Мама старается силой вытолкнуть меня за дверь. Я ожесточенно упираюсь. Меня подталкивают сзади к двери. В ответ на этот прием я плюхаюсь животом на красную ковровую дорожку, украшение нашего длинного коридора, и намертво вцепляюсь руками в ее края. Мама, обладающая природной смекалкой, тут же организует бригаду по выдворению меня в школу. Она, нянька и домработница, ухватившись вместе за передний край дорожки, отчаянно тянут меня к выходу. Их план – вытащить меня вместе с ковровой дорожкой на лестничную площадку. Удалось ли им это? Пошла ли я в тот раз в школу или, отчаявшись сражаться со мной, мама отпустила меня к моим «Листам каменной книги», сейчас уже не помню. Кажется, я почувствовала вкус к посещениям скучных комнат с партами где-то в конце шестого класса. Как-то, выйдя на переменку, я неожиданно ясно увидела в коридоре мальчика, повернувшего ко мне свое лицо. И мне захотелось увидеть его и на следующий день.
Глава ХХV
ГАРНИЗОН
В 1957 году отца позвал за собой в Монино, в Краснознаменную Военно-воздушную академию, Степан Акимович Красовский, его побратим по оружию. Гарнизон – чистый, просторный, нам нравится. На аэродромном поле – много маслят, в местном лесу – фиалок. Мы перебираемся в новый финский домик со своим участком. Шум ветра в вершинах сосен – особая колыбельная, как хорошо под нее засыпать, зная, что все обязательно будет, все произойдет. Монино встретило наш клан Домом офицеров, кладбищем и катком, на котором в сумерках становилось боязно кататься, так как одной своей стороной он упирался в высокую стену темного ельника.
Отец в свою очередь удивил подмосковный гарнизон беседкой, выкрасив ее на китайский манер. Каждый дециметр на балясинах беседки он расписал образцами орнаментов памятных ему восточных провинций. Переливаясь всеми цветами радуги, у нас на участке водрузился шанхайско-шамаханский дворец. У калитки собирались спонтанные экскурсии.
Как непросто сидеть с мамой на веранде. Все-то она на нас смотрит с намерением что-то в нас улучшить. Просто ужас, сколько раз можно трогать нас руками, а еще эти бесконечные поцелуи. Скорей бы пришел папа, и мы бы прошлись до ужина к Дому офицеров. Все самые уставшие и грустные полковники преображаются, когда встречаются с нами на кленовых аллеях гарнизона.
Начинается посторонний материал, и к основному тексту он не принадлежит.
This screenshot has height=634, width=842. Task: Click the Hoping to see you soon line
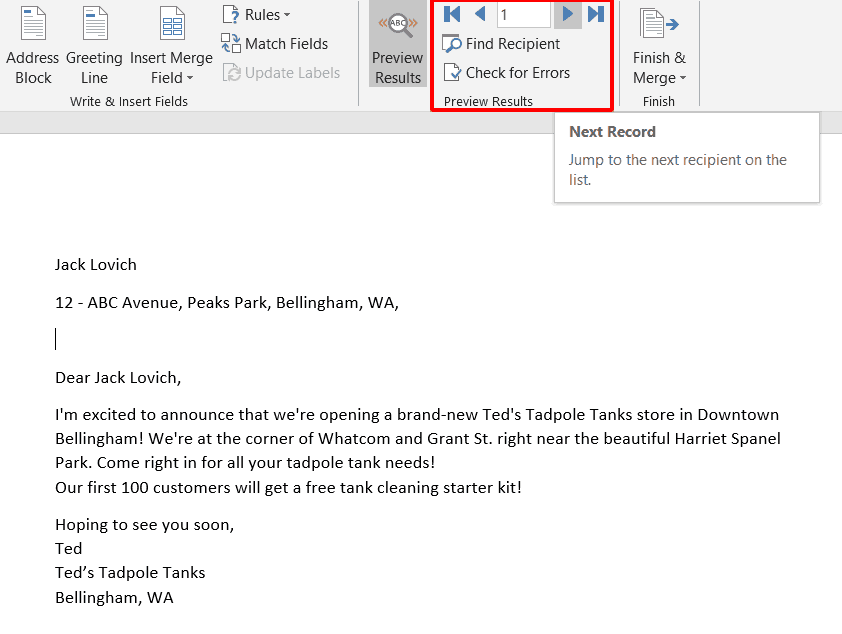[x=144, y=525]
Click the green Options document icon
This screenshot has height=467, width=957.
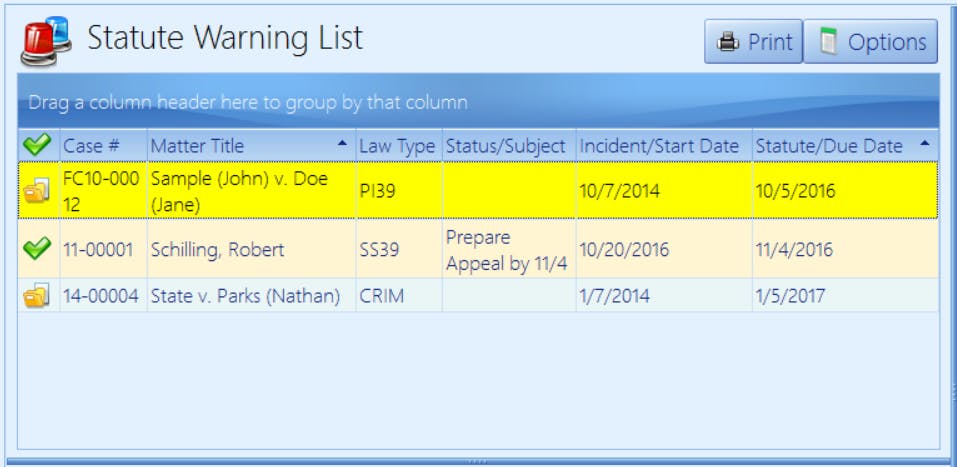pos(827,42)

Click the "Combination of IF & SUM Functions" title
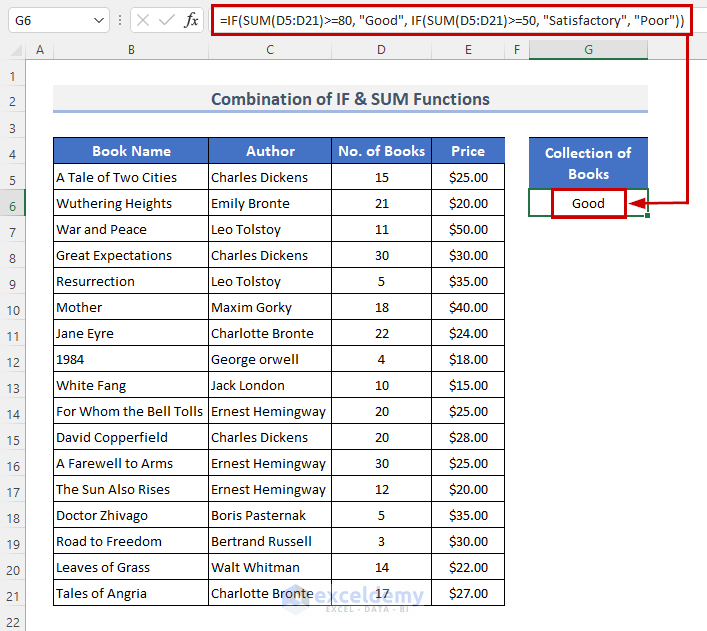pos(350,99)
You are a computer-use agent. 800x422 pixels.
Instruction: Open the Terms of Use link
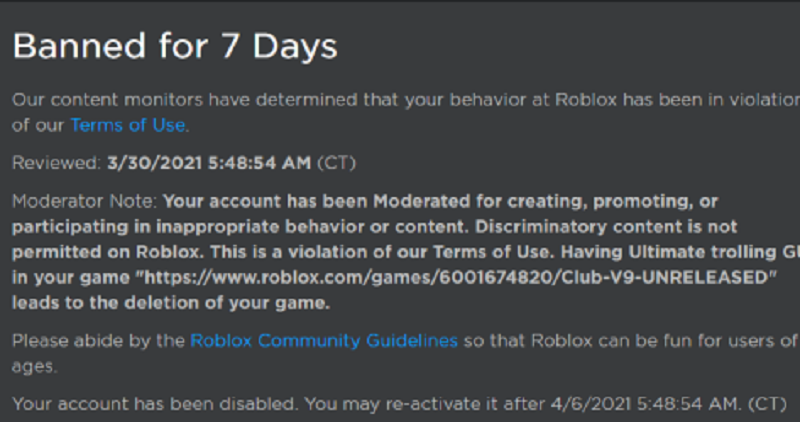click(128, 125)
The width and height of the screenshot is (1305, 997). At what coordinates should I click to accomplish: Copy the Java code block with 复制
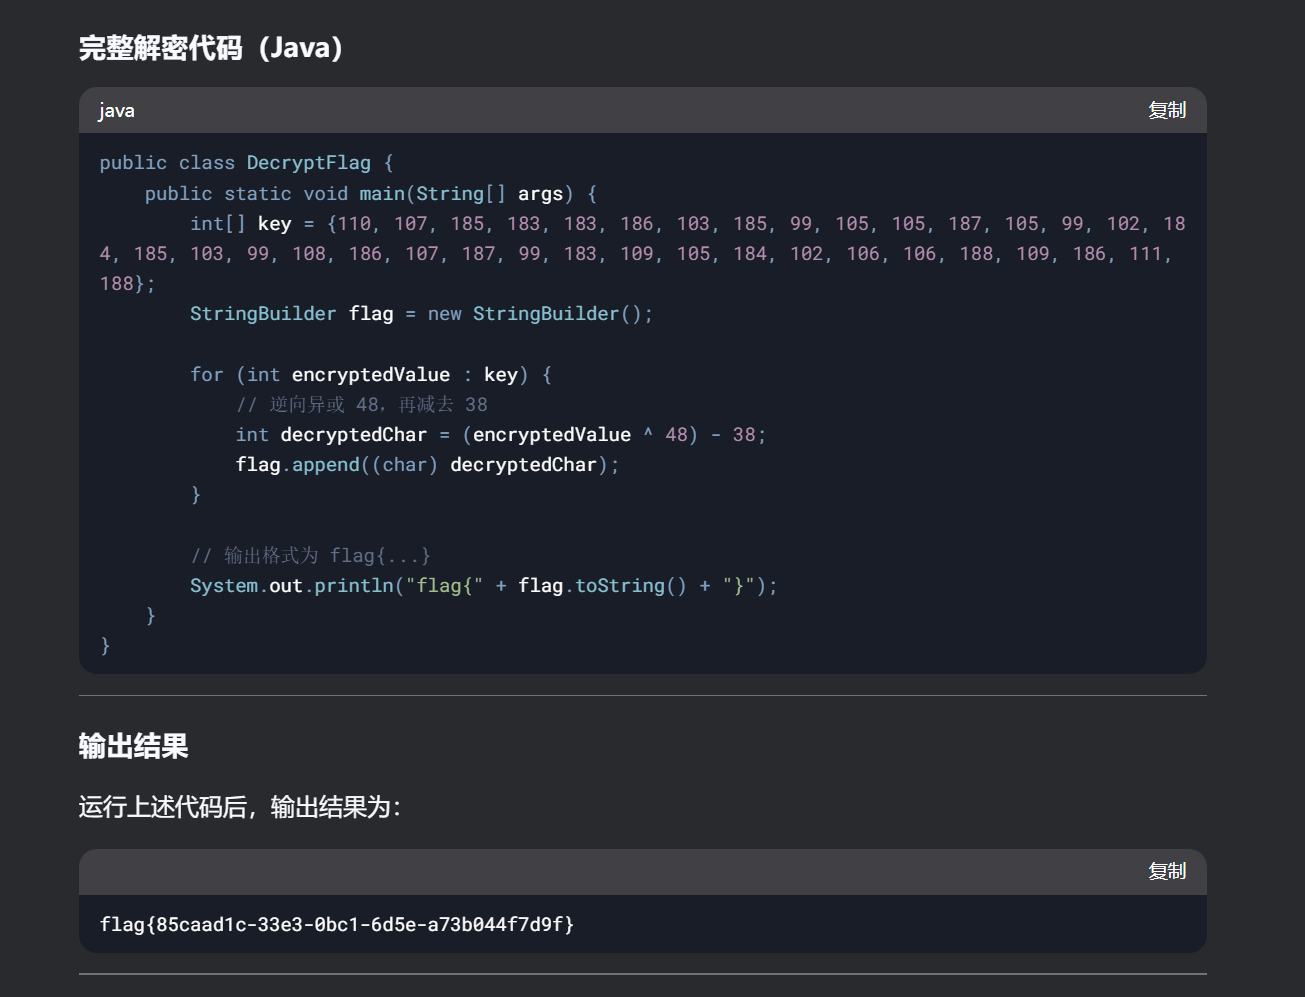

Они моментально подтягиваются, на их лицах расцветают улыбки, а удаляясь при прощании, оборачиваются и приветливо машут нам вслед рукой. Интересно, что такого необыкновенного и волшебного отец им говорит? Я придвигаюсь поближе послушать: «Э, генацвале, дорогой! Не грусти! Заходи к нам через час, когда стемнеет. Вино будет! Шашлык будет! Все будет, кацо!»
В Доме офицеров по вечерам крутили кино, и два раза в неделю я отправлялась туда с папкой для нот на уроки музыки. Урок только начался. «Неаполитанский танец» Чайковского в моем тренькающем исполнении внезапно прерывается холодящим звоном медных тарелок и редкими гулкими ударами в барабан. Это – похороны. Окна нашего класса как раз выходят на дорогу, ведущую к гарнизонному кладбищу. Хоронят здесь часто. Но сегодня на дороге – нечто сверхобычное. Не одна машина с гробом, а целых три, одна в хвост другой, медленно поворачивают от Дома офицеров в сторону леса. Училки-музычки из соседних классов, сгрудившись у нашего окна, вслух обсуждают событие, приведшее к столь трагическому исходу. Накануне трое солдат отравились метиловым спиртом. Сначала все они ослепли, а потом умерли. Я внимательно прислушиваюсь. Надо будет запомнить это название – «метиловый спирт» и никогда его не покупать. Наконец грустная процессия скрывается из виду. Можно продолжать урок, но похоронный марш великого польского композитора придавил моих веселеньких итальянцев, и, поперхнувшись кастаньетами, они умолкли навсегда.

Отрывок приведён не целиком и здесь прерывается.